## What you should do
Would you please return the lines of the material that contain the word "menu"?

*** Task data ***

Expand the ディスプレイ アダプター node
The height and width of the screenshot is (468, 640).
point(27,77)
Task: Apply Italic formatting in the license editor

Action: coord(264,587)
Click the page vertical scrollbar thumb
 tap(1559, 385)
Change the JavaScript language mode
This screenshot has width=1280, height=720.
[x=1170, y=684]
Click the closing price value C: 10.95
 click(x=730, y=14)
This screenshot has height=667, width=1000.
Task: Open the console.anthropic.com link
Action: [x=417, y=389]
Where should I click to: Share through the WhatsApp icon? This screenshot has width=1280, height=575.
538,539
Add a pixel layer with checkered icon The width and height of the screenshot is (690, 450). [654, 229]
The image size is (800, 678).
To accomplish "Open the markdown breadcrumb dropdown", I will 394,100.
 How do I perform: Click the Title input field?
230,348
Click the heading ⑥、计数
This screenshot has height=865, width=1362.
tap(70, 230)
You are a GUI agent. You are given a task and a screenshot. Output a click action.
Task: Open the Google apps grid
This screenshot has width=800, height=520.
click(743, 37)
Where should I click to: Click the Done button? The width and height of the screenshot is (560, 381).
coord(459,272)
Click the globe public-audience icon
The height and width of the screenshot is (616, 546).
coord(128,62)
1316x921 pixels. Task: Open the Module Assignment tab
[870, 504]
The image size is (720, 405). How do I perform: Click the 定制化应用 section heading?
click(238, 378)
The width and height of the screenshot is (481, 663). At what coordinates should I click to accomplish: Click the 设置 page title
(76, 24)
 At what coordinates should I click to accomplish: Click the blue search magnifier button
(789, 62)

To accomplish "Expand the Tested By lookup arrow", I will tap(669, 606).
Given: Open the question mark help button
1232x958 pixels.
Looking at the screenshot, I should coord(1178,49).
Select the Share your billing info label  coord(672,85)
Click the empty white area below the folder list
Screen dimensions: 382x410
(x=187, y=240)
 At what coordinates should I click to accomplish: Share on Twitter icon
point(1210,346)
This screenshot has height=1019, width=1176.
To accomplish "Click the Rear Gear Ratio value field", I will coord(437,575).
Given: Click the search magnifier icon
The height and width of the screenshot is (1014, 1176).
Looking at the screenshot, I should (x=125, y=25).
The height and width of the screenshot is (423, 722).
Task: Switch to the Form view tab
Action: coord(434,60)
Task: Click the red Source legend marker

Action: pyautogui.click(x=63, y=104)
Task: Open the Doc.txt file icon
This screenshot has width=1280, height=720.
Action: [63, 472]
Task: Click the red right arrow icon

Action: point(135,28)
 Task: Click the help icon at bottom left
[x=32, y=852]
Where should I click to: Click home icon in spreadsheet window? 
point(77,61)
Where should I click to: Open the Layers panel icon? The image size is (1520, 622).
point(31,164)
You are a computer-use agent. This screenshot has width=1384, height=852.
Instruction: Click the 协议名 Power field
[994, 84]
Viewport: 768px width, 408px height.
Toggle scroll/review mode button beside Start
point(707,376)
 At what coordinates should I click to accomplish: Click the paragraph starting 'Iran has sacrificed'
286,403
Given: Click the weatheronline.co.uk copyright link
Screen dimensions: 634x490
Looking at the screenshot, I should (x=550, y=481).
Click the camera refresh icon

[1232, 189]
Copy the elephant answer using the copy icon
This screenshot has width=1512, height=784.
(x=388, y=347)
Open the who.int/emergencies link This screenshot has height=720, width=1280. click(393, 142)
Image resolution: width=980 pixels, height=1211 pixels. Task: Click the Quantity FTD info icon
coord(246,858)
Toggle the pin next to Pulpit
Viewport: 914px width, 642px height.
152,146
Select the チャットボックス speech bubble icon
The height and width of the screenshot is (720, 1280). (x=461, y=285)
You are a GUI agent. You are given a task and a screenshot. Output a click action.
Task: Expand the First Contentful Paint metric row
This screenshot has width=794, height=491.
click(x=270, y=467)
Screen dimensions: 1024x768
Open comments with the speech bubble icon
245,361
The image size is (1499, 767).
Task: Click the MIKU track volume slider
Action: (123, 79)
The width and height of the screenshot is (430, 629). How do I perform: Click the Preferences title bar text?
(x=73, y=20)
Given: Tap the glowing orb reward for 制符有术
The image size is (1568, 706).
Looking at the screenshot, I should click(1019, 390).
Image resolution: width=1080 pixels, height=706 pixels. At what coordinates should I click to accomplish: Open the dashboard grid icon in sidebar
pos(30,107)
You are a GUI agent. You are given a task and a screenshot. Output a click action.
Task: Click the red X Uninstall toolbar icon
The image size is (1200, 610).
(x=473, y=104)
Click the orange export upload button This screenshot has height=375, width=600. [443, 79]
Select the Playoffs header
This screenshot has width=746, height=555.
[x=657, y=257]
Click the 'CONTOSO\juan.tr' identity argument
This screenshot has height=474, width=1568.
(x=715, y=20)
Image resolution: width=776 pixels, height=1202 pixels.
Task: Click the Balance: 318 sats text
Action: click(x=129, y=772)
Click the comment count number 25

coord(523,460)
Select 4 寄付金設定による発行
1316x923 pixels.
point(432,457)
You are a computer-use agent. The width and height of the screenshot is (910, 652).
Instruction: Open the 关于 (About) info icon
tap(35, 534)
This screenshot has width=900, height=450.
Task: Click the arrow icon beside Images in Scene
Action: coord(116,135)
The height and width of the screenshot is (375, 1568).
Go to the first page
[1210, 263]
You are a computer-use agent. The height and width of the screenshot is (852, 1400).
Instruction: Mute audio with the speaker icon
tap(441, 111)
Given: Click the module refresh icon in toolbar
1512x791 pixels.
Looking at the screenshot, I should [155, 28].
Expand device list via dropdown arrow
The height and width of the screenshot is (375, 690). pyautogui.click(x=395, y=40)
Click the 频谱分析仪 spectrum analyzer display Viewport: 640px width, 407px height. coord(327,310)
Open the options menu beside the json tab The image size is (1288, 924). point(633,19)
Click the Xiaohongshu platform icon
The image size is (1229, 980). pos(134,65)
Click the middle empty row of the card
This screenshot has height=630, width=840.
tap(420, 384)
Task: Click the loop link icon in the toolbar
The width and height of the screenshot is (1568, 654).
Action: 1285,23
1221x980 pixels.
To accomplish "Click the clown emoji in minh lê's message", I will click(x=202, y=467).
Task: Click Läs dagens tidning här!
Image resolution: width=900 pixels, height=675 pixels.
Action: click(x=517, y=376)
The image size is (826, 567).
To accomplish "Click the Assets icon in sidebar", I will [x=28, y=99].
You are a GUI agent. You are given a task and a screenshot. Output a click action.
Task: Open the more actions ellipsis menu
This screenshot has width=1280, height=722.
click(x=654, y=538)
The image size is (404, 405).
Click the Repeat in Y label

*** End of Task data ***

## Your solution
Open the options menu beside the json tab The image size is (1288, 924). point(633,19)
Task: Open the more actions ellipsis menu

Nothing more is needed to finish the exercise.